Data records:

— Start —

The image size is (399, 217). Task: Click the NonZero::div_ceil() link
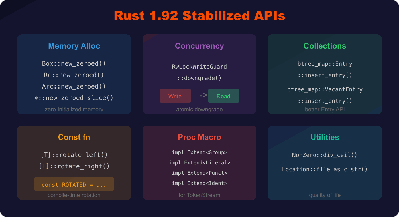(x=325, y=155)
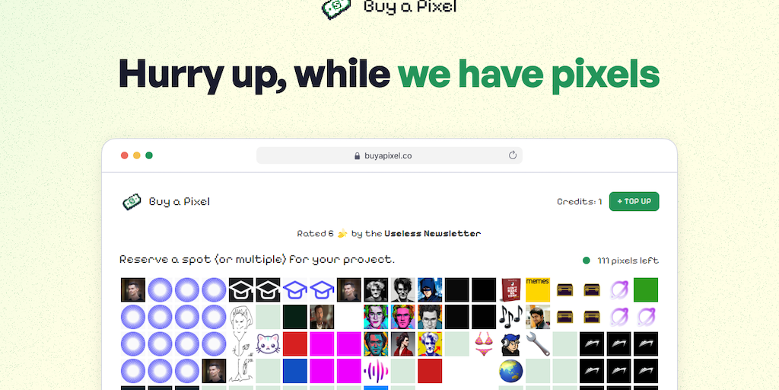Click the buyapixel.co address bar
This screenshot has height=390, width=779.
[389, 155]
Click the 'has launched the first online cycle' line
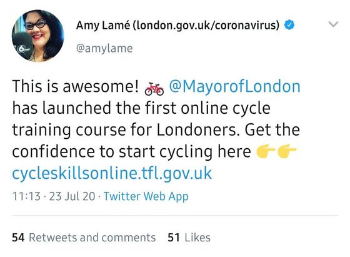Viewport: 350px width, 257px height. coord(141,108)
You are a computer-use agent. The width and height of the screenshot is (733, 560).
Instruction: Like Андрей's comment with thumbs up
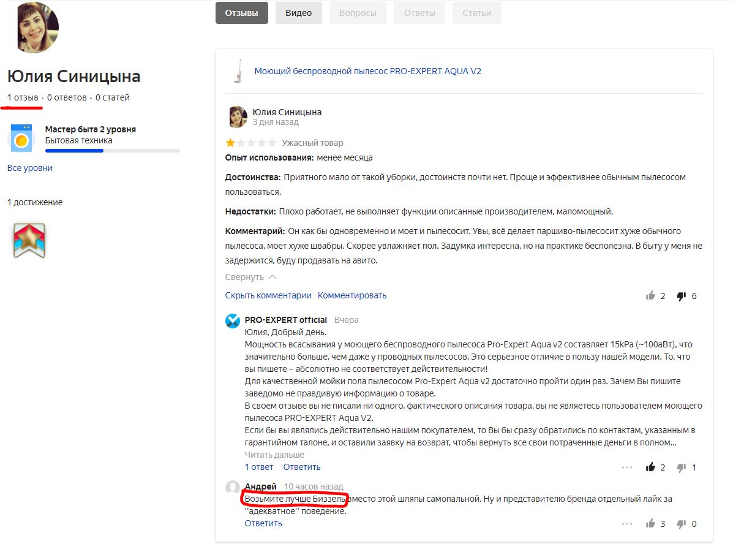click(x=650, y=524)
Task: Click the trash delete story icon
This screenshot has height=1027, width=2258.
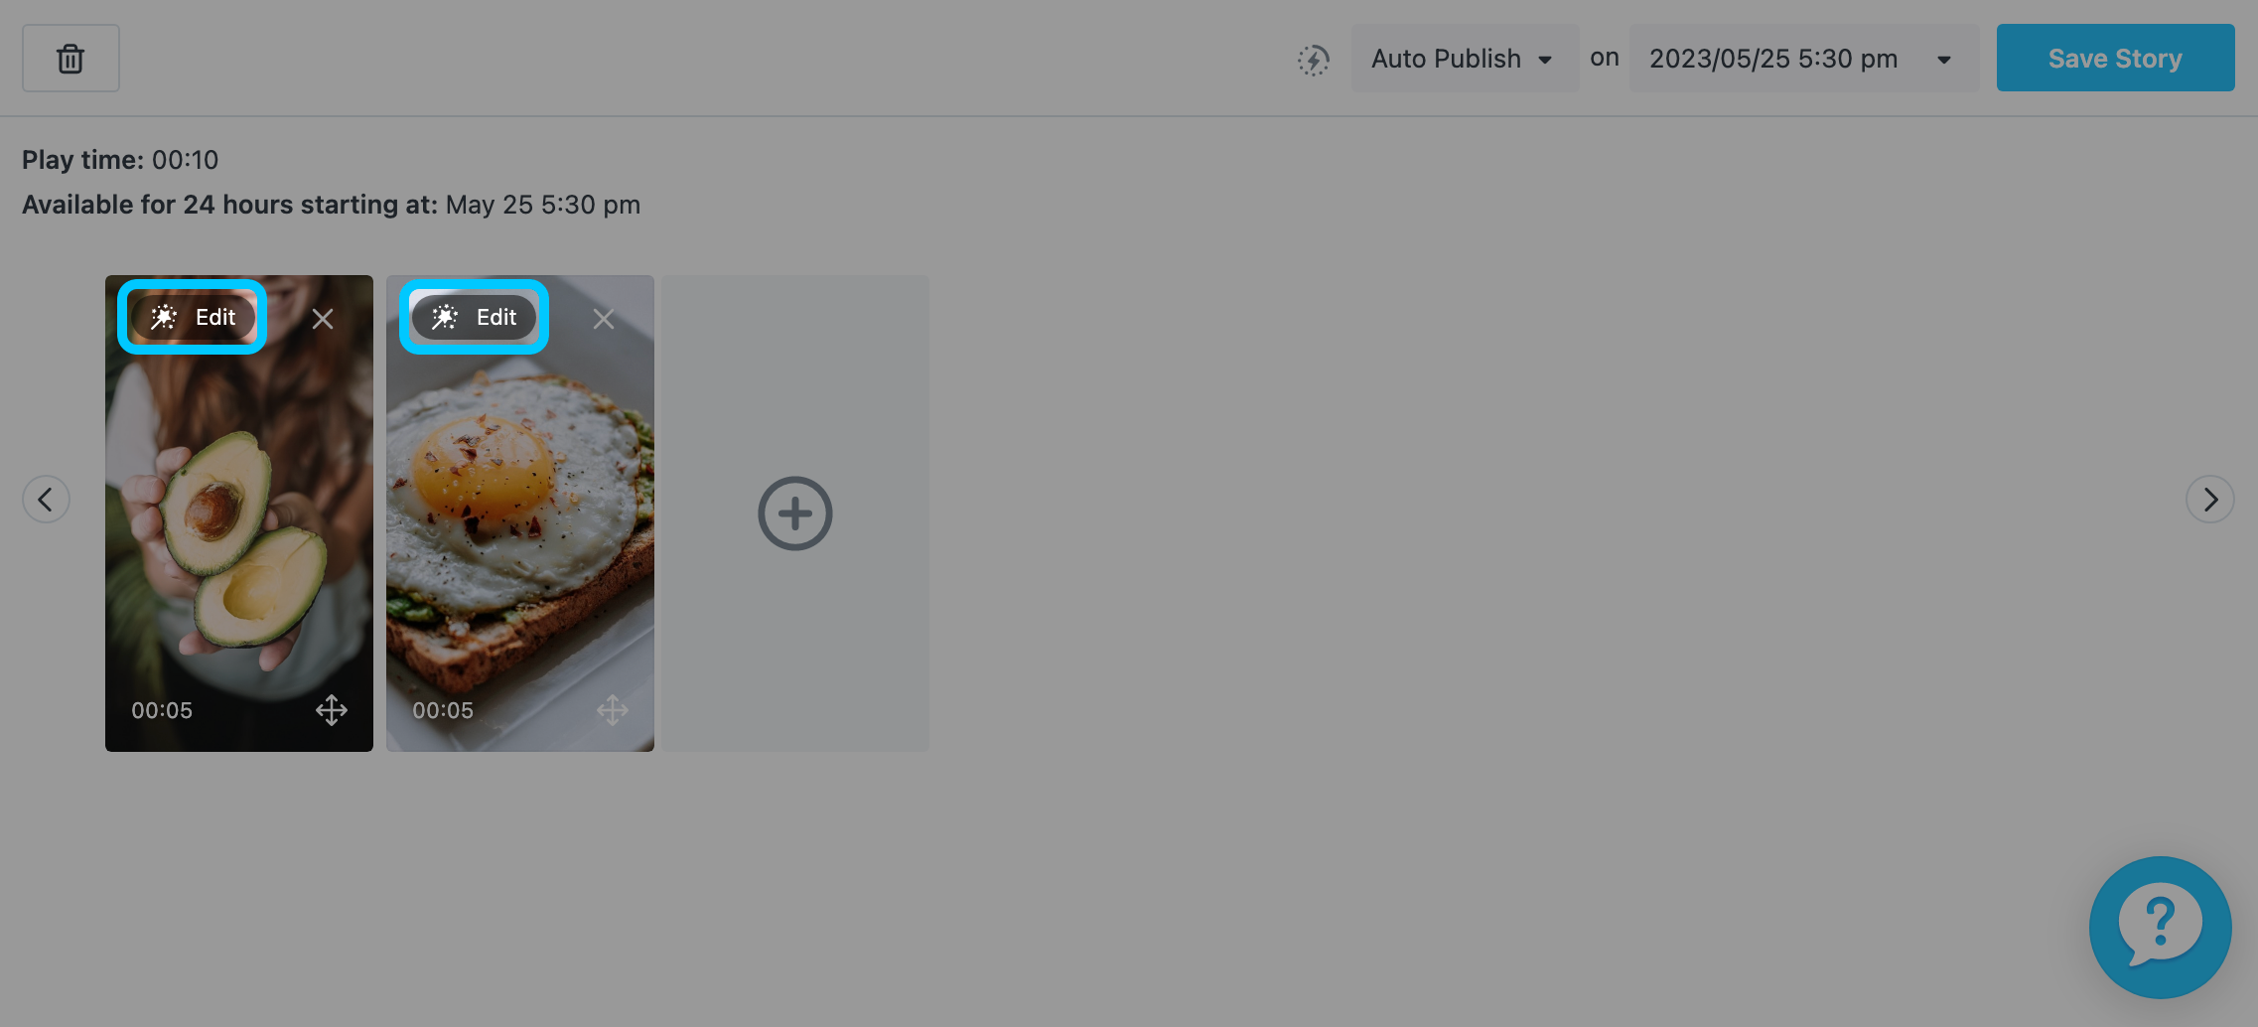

— End —
— Start —

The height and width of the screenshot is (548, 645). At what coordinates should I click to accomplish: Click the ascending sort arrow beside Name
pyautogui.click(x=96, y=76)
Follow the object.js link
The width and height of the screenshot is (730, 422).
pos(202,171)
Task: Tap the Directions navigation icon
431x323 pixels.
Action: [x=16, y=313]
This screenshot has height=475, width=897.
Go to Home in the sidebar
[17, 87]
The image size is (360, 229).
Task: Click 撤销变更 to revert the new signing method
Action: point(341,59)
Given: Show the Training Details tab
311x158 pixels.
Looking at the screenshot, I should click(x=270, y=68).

— End —
— Start —

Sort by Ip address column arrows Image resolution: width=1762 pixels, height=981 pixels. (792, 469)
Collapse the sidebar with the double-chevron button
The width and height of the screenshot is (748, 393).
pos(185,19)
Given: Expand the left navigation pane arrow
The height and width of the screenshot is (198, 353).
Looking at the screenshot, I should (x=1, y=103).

— End —

■ **To be done**
Update the records starting at "Given: Expand the left navigation pane arrow" and ending at "Looking at the screenshot, I should (x=1, y=103).": write those lines out again with "navigation pane" replaced by "side panel" and everything else left as it is.

■ **Output of the exercise**
Given: Expand the left side panel arrow
The height and width of the screenshot is (198, 353).
Looking at the screenshot, I should (x=1, y=103).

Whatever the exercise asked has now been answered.